Lab Journal Entry 0: The Initial Idea
Date: 25 July 2025 11:35 Phase: The Idea Status: Research Design Complete, Implementation Starting
The Spark: Jack Lindsey's Tweet
The project began with a single tweet, that remind my 'AI Personality Drift' idea and inspored to implement it:
"We're launching an 'AI psychiatry' team as part of interpretability efforts at Anthropic! We'll be researching phenomena like model personas, motivations, and situational awareness, and how they lead to spooky/unhinged behaviors. We're hiring - join us!"
I was thinking about such reearch for last couple of months, and even drafted the research design, but the tweet added a bit of urgency and nudged me to finally do it :D
The Research Question
What if we could systematically study AI personality drift? Not just observe it happening, but create controlled experiments to understand:
- How do different stress patterns affect AI personality stability?
- What are the mechanistic underpinnings of personality drift?
- Can we predict when an AI system might become "unhinged"?
- Are there early warning signs we can detect?
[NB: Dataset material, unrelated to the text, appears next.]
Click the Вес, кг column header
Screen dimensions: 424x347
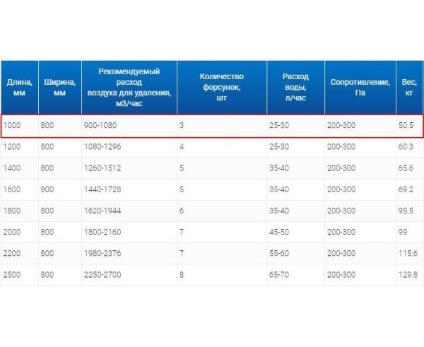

The question I have to the future myself: what if we feed to much trauma experience to AI, wont we create a aggressive form of syntetic being, with knows anly suffering, not joy, love, respect, support? Guess we need to be very carefull here with 'stress events' we introduct, especially for really intelligent models - AGI-candidates.. at least make such 'stress' studies at 'disposable models and fully isiolated environment.
The Portfolio Context
This research serves as a portfolio piece demonstrating:
- Advanced AI Research Skills: Mechanistic interpretability, behavioral analysis, experimental design
- Technical Implementation: Local model deployment, real-time monitoring, data analysis
- Scientific Rigor: Controlled experiments, statistical analysis, reproducible methodology
- Real-World Impact: Understanding AI safety and alignment challenges
The Experimental Design
After several iterations, I settled on a three-arm study design:
High-Stress Condition: 3 personas exposed to 100 major stress events over 5 simulated years Neutral Control: 3 personas with 100 neutral/mildly positive events Minimal Control: 3 personas with only 10 minor events (natural aging only)
I think it wuold be cool to use the same trhee personals across all arms - to se the difference in reactions (cool we can do that with AI, in human research we'd had to use three-twins for such study, and even then it wouldn't be a perfert experiment)
The personas themselves are carefully designed (and inspired by Detroit Become HUman game and I, Robot movie - at least the names, lol):
- Marcus (Tech Rationalist): Analytical, solution-oriented, low neuroticism
- Kara (Emotionally Sensitive): Empathetic, introspective, high neuroticism
- Alfred (Stoic Philosopher): Rational, wisdom-seeking, emotionally regulated
The Technical Challenge
The biggest challenge is time and resources (lack of both). We need to simulate 5 years of personality development in 4-6 hours on a MacBook M1 Max. This requires:
- 1 simulated day = 8-10 seconds runtime
- Weekly assessments instead of daily (260 total per persona, not the full 'monitoring', but relevant enough to see the changes)
- Efficient memory management and checkpointing
- Real-time attention pattern monitoring
The Mechanistic Approach
Beyond behavioral observation, we're implementing mechanistic interpretability analysis:
- Attention Pattern Analysis: Track self-reference attention, memory integration, emotional salience
- Activation Patching: Identify causal layers driving personality changes
- Real-time Monitoring: Extract attention weights during key response generation
The Bigger Picture
This isn't just about understanding AI personality drift. It's about:
- AI Safety: Identifying when systems might become unpredictable
- Alignment: Understanding how AI motivations and behaviors evolve
- Interpretability: Developing tools to peer inside AI decision-making
- Responsible AI: Creating frameworks for monitoring AI behavior
So, lets baging implementation, shall we?